Priced between 180,000 and 400,000 yuan (£11,800 and £26,300), the Nanjing MG7 saloon and MG-TF sports car target China's fast-growing and wealthy elite.
"In terms of brand and technology, our MG-TF sports car is unparalleled in the Chinese market," Nanjing MG general manager Zhang Xin told the BBC. "It will usher in a new era for sports cars in China."
But even at the higher end of the market, Nanjing MG faces a challenge from China's largest auto maker, Shanghai Auto (SAIC).
In July 2005, SAIC bought the rights to MG Rover group's Rover 75 and Rover 25 cars.
In February, SAIC launched a carbon copy of the Rover 75 saloon - the Roewe - a name which in Chinese even sounds like Rover.
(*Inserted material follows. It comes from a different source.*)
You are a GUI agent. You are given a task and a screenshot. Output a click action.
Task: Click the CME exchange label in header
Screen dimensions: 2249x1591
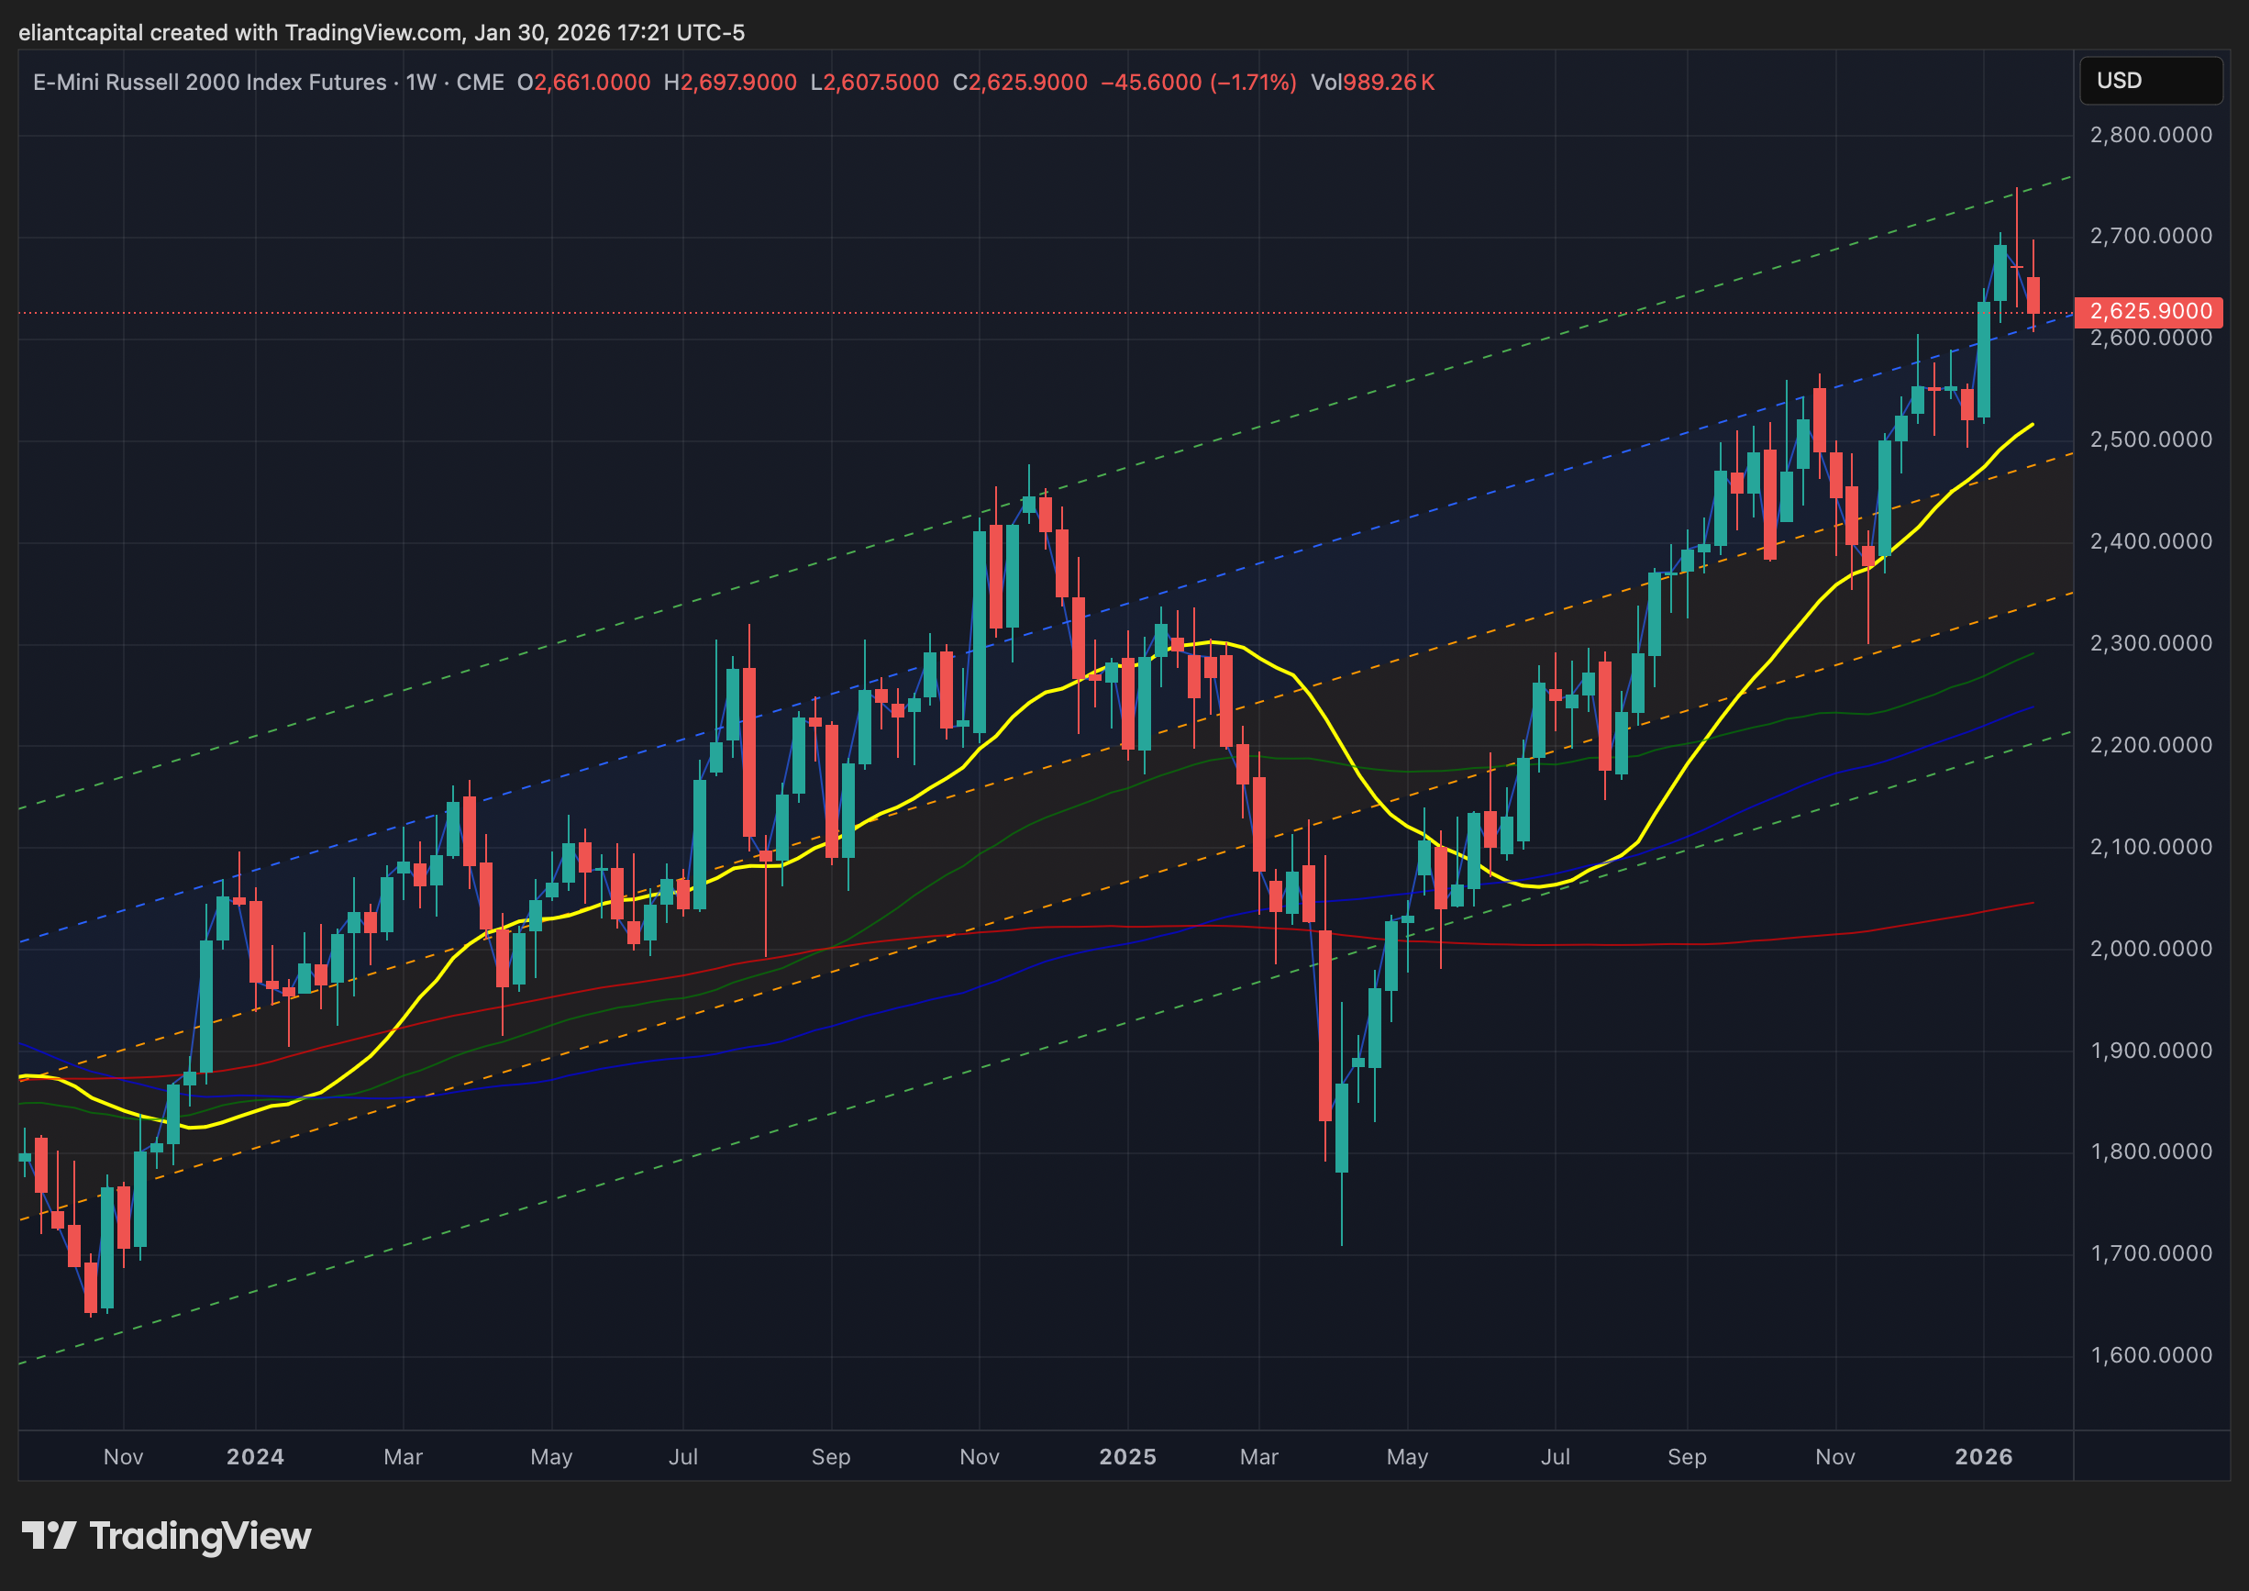[479, 82]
The price tag is around £15,000 to £18,000, pitting it right against Nanjing MG.
Both Nanjing MG and SAIC emphasise the British pedigree of their products.
The MG turns out to be "modern gentleman" in the Nanjing version, while Roewe's slogans are "classic British car" and "gentleman racer".
After their bidding clash in 2005, MG Rover's two Chinese buyers are on the way for a market showdown.
Nanjing is trading on MG's pedigree
NAC's new MG and its production at Longbridge in the UK heralds new thinking in China's efforts to shine on the international stage.
During the annual session of the National People's Congress in Beijing earlier this month, NAC chairman Wang Haoliang proposed a "third way" for the Chinese car industry.
"After years of forming joint ventures and promoting self-owned brands, a third development model is emerging," said Mr Wang. "Through capital management, we'll be able to acquire world-renowned brands and key technologies and eventually naturalise them."
He said the collapse of MG Rover was due to "British conservatism", after failing to shift production to developing countries.
But Nanjing MG's Zhang Xin expresses optimism about his company's prospects.
"Although the Chinese car market is developing rapidly, it lacks a truly British-style saloon. Our MG cars will cater for highly educated consumers with taste," says Mr Zhang.
He is also confident that Nanjing MG will perform well on the world market.
"First, it's a world renowned brand of British origin. Secondly, our product is cost-effective and finally, Chinese workers are very efficient."
Despite high expectations on the Chinese domestic market, Mr Zhang says the priority is the British and European market.
"British people like their own brands, and people in other European countries and the Commonwealth know MG's performance well," he says.
"Nanjing MG will provide them with the same or better driving experience. We will make the best MG cars ever."
However, to make Mr Zhang's leap forward into Europe and elsewhere a reality, NAC will have to succeed where the former MG Rover failed.
Nanjing Automobile bought the MG brand in July 2005
As yet, China's car models are little-known overseas.
Many industry analysts have cast doubt on NAC's ability in reviving MG.
NAC also faces the daunting task of reviving the MG supply chain and dealership across Europe.
Moreover, there are financial concerns.
According to a report by the Shanghai Securities News, NAC's Mr Wang submitted a proposal to China's annual parliamentary session, seeking official help to secure loans of up to 3 billion yuan.
This sparks speculation about NAC's production capabilities in the next several years.
As Mr Zhang himself admits, "every step forward has been very hard", since the purchase of MG and the biggest challenge for NAC is their lack of understanding of international laws and regulations.
As the MGs roll off the production line, NAC will "have to make extra efforts" to succeed, he says.